日本家政学会誌に、梅花短期大学の高正晴子先生が「将軍の献立」〜11代将軍徳川家斉の献立にみる特色〜と題した論文が掲載されているというもので、将軍家斉が、ミョウガタケとミョウガノコを食べていたことが記載されていると云う。
家斉と云うと50年も将軍を務め、子どもが53人だか55人だか、いたと云うから、食事の研究は興味深いものだ。
日本家政学会誌 Vol 45 No10 1994で掲載とあったので検索すると、国立国会図書館デジタルコレクションにヒットした。
家斉の文化文政時代(1804〜30)は、遊芸,芝居,絵画,料理など、町人文化が栄えた時代。
文政6年(1823)の記録「調理叢書」には11代将軍家斉の食事が15冊に掲載されているそうで、それを詳細に分析している。
論文では、掲載してある食材1年分を、穀類、いも類、菓子類、種実類、豆類、魚介類、鳥卵類、野菜類、漬物類、果実類、に分類していて、
魚介類が一番多く80、野菜類が38、菓子類22、漬物19となっている。
「木のめ(木の芽),山椒,しょうが(生姜),たで(蓼),唐がらし(唐辛子),みょうがたけ(茗荷竹),わさび(山葵)などの辛味野菜が多用されているが,
これらは料理を引き立たせると同時に,食あたり防止や解毒食品として用いられたようである。

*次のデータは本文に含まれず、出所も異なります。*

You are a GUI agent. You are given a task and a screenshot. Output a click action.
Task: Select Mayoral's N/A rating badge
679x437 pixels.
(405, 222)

」「ショウガと、ハショウガを区分・・・」ともあり、新せうか(新生姜)の表示もある。
論文には「葉山椒」の表示もあるが、現在、木の芽は山椒の若葉のことで,山椒は山椒の実で、実をすりつぶしたものだ。
表6「・・・一時期だけ出現する食品」は勉強になる。()は出た月。
1カ月だけ使われる、旬の野菜は
若わらび・長な(1)、小菜・紅梅花(2)、菜の花(3)、葉山椒(4)、新はす(6)、菊の葉(10)、大かぶ(11)、白梅花・干しそ・八重成もやし(12)

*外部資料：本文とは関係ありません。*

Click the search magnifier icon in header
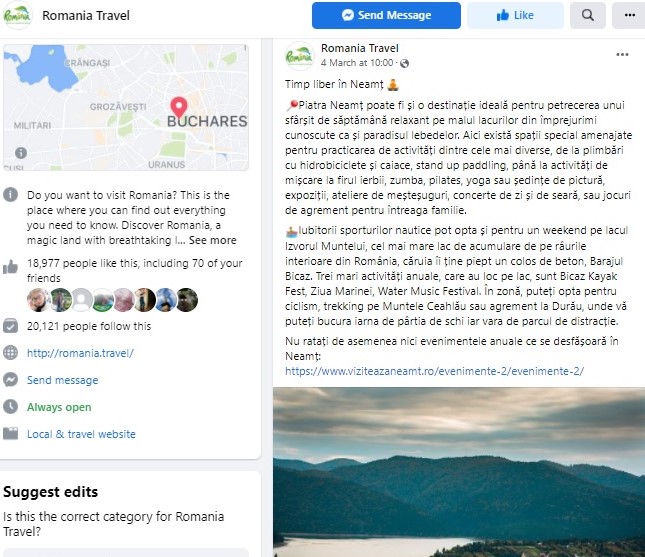645x557 pixels. (587, 15)
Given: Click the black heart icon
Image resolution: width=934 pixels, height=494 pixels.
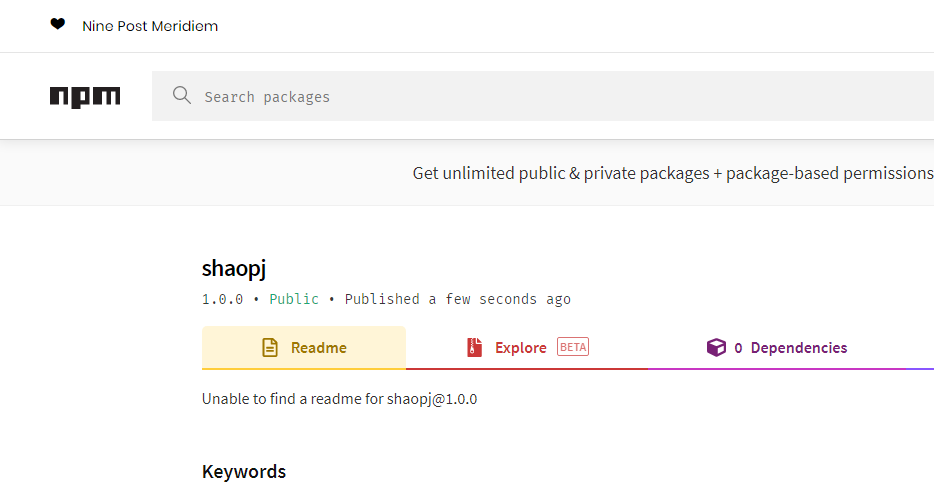Looking at the screenshot, I should point(58,25).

贅沢の禁止令が何度か出されていたが、将軍には当てはまらず、わらびは3月からだが、1月の「若わらび・長な」は、促成栽培をした高価なものを使ったようだ。
将軍家には神田市場に入荷したものから納められ、産地名が無いから分からないが、いずれも江戸や、周辺で栽培されたものを使っていた。
漬物類で、2月に味噌漬みょうがたけが、食膳に出ているが、神田市場にも近い産地、早稲田のミョウガであろう。
また、6カ月間出される野菜として
みょうがたけ(1-6)、茄子・みょうがの子(4-9)、小かぶ・芽うど(9-2)、干し大根・みつばぜり(10-3)、木の芽(12-5)

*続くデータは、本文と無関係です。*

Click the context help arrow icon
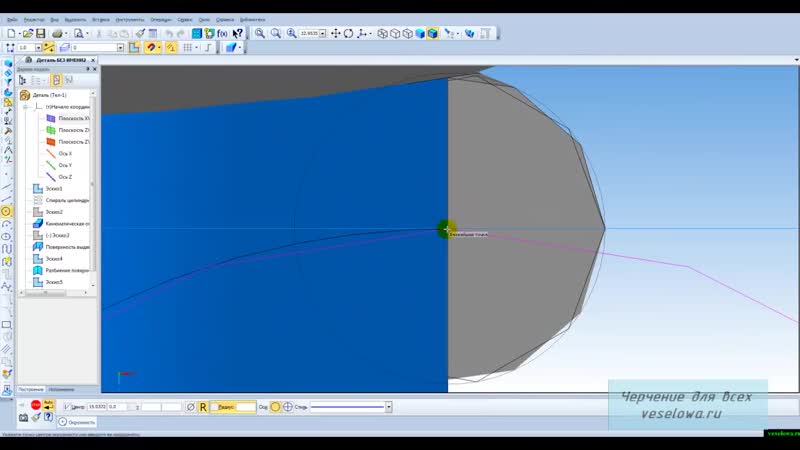800x450 pixels. 238,33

みょうがたけと、梅酢漬みょうがたけは、1月から6月まで使われているが、みょうがたけは「つまもの」の他、どのように料理にされていたのかは、調べて見たい。
漬物としては、、1月から6月まで梅酢漬みょうがたけが使われ、2月だけ味噌漬みょうがたけが食膳に上った。
また、みょうがの子は、4月から9月までとあるが、みょうがには早生種と、晩生があるが、早生種でも4月は早いので促成栽培が行われていたと思われる。
早稲田で発見したミョウガは晩生種で、9月から10月に収穫されているが、地球の温暖化が影響しているのだろう。